So How Do I Feel?
Hell, I still don’t know.
This morning, while I was driving to work, I started to smile for no reason…I was thinking about officially being single, and I couldn’t help it…a little smile just appeared…
Immediately followed by every fear and insecurity I possess. Man, that’s a downer. So I just put it out of my head.
It’s a surreal feeling to be married and in the next instant to NOT be married…and nothing has actually changed. Maybe once I get my name legally changed, I’ll feel like things are different.
I’m realistic about some stuff (read: cynical) – I am a single woman with two children…that’s not exactly a high selling point.

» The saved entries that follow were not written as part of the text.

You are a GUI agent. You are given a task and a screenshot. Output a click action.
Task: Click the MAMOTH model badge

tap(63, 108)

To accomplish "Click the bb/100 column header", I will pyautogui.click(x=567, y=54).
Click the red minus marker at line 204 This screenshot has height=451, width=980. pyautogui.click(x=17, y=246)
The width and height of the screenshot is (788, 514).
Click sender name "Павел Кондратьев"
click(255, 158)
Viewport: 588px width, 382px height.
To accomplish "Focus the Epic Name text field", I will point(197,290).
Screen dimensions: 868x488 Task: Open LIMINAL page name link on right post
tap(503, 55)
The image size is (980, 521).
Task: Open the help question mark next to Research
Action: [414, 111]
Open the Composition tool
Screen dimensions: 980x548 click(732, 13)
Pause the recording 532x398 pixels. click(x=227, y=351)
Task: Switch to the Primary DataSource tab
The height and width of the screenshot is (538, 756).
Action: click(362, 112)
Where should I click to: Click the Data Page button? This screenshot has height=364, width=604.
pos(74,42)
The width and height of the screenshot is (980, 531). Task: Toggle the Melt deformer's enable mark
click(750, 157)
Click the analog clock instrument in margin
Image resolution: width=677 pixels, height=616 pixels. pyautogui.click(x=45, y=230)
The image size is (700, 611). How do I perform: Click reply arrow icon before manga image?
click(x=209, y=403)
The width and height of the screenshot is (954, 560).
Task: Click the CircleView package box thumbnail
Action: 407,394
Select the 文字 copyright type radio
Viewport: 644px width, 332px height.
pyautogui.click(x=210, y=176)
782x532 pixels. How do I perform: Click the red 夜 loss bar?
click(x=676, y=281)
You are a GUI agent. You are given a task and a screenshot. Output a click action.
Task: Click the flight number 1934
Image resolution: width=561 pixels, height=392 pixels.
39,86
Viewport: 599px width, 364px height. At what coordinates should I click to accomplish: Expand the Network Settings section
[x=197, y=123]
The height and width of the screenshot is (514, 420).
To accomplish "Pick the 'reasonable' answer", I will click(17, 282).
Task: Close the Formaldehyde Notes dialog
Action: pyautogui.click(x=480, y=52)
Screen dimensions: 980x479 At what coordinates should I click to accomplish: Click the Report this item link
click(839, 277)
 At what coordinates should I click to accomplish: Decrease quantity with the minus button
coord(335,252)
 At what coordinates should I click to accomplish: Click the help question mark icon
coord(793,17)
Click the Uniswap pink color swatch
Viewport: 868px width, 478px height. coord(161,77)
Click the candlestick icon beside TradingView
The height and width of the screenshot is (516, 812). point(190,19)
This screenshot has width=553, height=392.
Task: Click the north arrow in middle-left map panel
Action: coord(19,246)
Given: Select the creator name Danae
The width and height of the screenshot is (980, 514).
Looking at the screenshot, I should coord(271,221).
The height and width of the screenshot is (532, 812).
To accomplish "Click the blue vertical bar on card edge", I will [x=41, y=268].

While I have lost a lot of weight over the past few years, and look the best I’ve ever looked in my adult life, I still have the body of a woman who has given birth to those two children…so no swimsuit model over here. And yeah, yeah, yeah, looks aren’t important, blah blah blah…
Looks aren’t important, but first impressions are everything.
So no, I still don’t know how I feel…I don’t know when I’ll celebrate…I don’t even know when I’ll get my next tattoo (which was supposed to happen once the divorce was finalized)…but it’s all good. I won’t be sick forever, and maybe once the crud goes away, I can focus on this a little more…because I wouldn’t want to waste an opportunity to overanalyze the situation!